- Exercise set
(1) Answer these questions from the passage about the album Prude, one per line:
(a) Which label released the album?
(b) Who is listed as its producer?
(c) Who is the band's vocalist?
(2) Retype part of the passage about the album Prude exactly, starting at the words "Drug Church chronology" and stopping after the words "Pure Noise Records.".

Studio album by Drug Church
- Released: October 4, 2024
- Recorded: 2022–2023
- Studio: Pale Moon Ranch (Juniper Hills); The Animal Farm (Flemington); Balboa (Los Angeles);
- Length: 28:39
- Label: Pure Noise
- Producer: Jon Markson

Drug Church chronology
| Hygiene (2022) | Prude (2024) |  |

Singles from Prude
- "Myopic" Released: March 1, 2023; "Demolition Man" Released: July 17, 2024; "Chow" Released: August 14, 2024; "Slide 2 Me" Released: September 18, 2024;

= Prude (album) =

Prude (stylized all uppercase) is the fifth studio album by American post-hardcore band Drug Church. The album was released on October 4, 2024, through Pure Noise Records.

== Background and recording ==
Drug Church began working on Prude shortly after the release of their previous album, Hygiene. Vocalist Patrick Kindlon described the album's creative process as one without a predetermined theme. He revealed in an interview that he writes lyrics as he listens to the music, often without clear direction. Kindlon has stated that the record is largely a reflection of the times and his personal experiences, specifically his frustrations with societal cynicism and the pervasive culture of online toxicity.

- Data excerpt

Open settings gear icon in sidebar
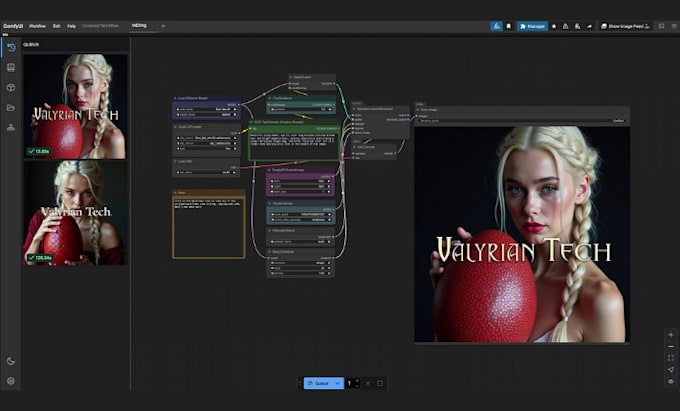This screenshot has height=411, width=680. (x=11, y=381)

- Numbered answers
(1)
(a) Pure Noise Records
(b) Jon Markson
(c) Patrick Kindlon

(2)
Drug Church chronology
| Hygiene (2022) | Prude (2024) |  |

Singles from Prude
- "Myopic" Released: March 1, 2023; "Demolition Man" Released: July 17, 2024; "Chow" Released: August 14, 2024; "Slide 2 Me" Released: September 18, 2024;

= Prude (album) =

Prude (stylized all uppercase) is the fifth studio album by American post-hardcore band Drug Church. The album was released on October 4, 2024, through Pure Noise Records.